Day 30 - Yankilar to Fethiye to Antalya


We check out of the Yonca Lodge. The nice lady asks if we're having breakfast and we say unanimously, "No." We are still revolting against cold cucumber and tomatoes for breakfast. I provide some feedback about the shower which has two settings; boiling hot or ice cold. In fact, my first night there, I got a mild burn on my hand testing the water. I was peeling skin off it two days later. The lady gives a very complex explanation in her breathless English about hot and cold water pumps. Something about pumps. I take pictures of the brilliant kilim rug in the room because I can't afford the real thing to take home.



Back in Fethiye, there's a place called Cafe Cafe by umbrella alley.
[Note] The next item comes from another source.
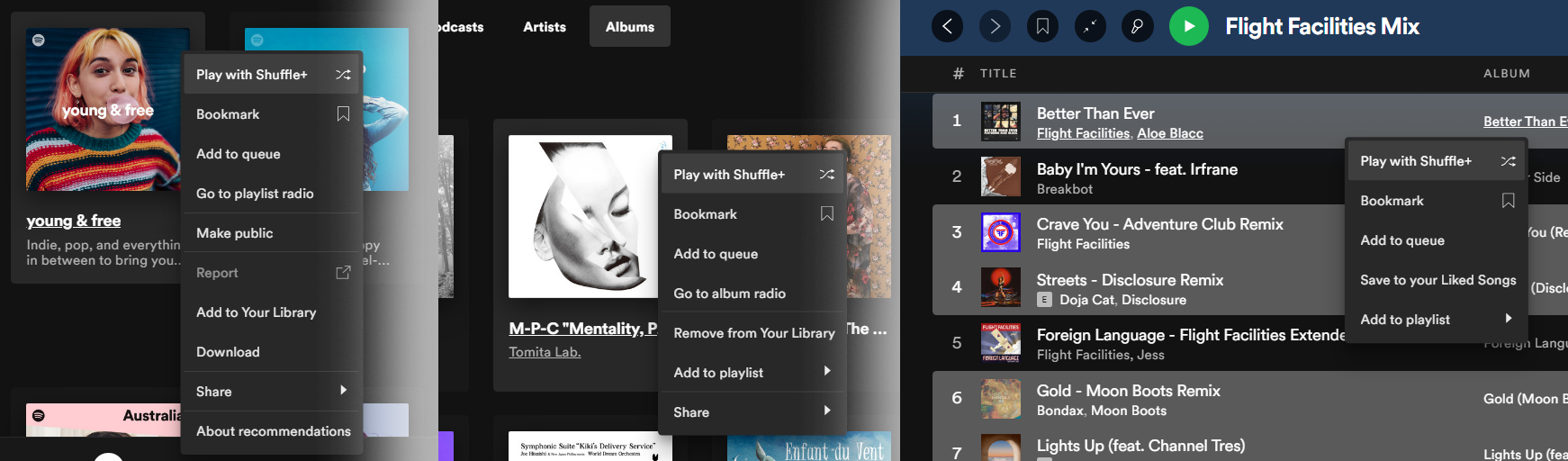Click the external link icon next to Report
Viewport: 1568px width, 461px height.
[343, 273]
It's open early-ish in the morning when most everything in Paspatur is still closed or barely open. Rob gives the scrambled eggs a good review. I'm all thumbs up for my latte and my Cafe Cafe Tost. It's basically a toastie with cheese, sundried tomatoes, mystery luncheon meat and pickles. Thank you thank you to Cafe Cafe. 

The 3 hour-ish drive to Antalya is unremarkable. The highway is pretty straight. Not sure what else to say. You drive up the mountain, the mountains are very big, the cliff faces are cliff-y, and there's goats running around. I think we pass steppes but the geographical explanation of a steppe on Wikipedia is pretty complicated so I'll stick with flat, brown, grassy area with mountains behind it.
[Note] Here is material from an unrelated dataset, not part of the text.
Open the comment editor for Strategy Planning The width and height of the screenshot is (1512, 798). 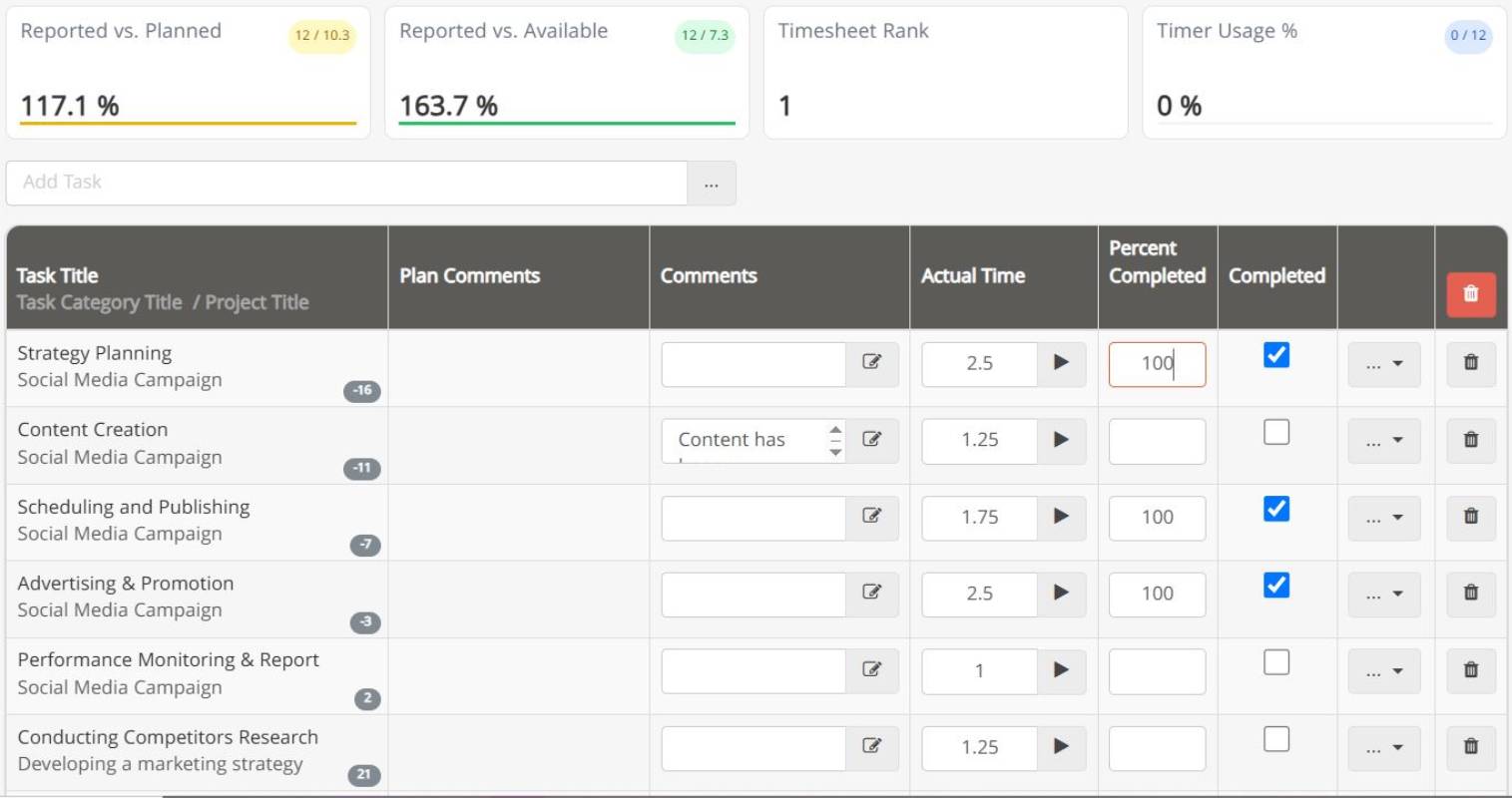tap(873, 364)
The drive into Antalya city centre looks intense. Rob turns down the radio and sits forward. There's narrow roads, tons of cars, spaghetti junctions and confusing directions. We pass a barrier to get into Kaleici, the old city, where our Castle Hotel is in. The roads are teeny, tiny and cobbled. The car is like a bull in a china shop. There are three different addresses for Castle Hotel, depending on where you look (Google Maps, Expedia, Booking.com). This is pretty stressy but we finally find it. Castle Hotel looks flash. We're super excited. That excitement drops when the guy executes the classic, Come with me. Your room is in another building. This happened to us in Luang Prabang, Laos and to me in Prague. 


The results are always mixed and always infuriating. We bite our tongues and our rants about consumer guarantees. We follow the guy. I plan my negative Expedia review. We end up in the not-as-flash Konukzada Pansiyon. The rooms are an aggressive mix of patterns and you can't flush the toilet paper down the loos. We're only staying for one night though so that makes things better. The husband and wife team who run it and the restaurant are also smiley and sweet.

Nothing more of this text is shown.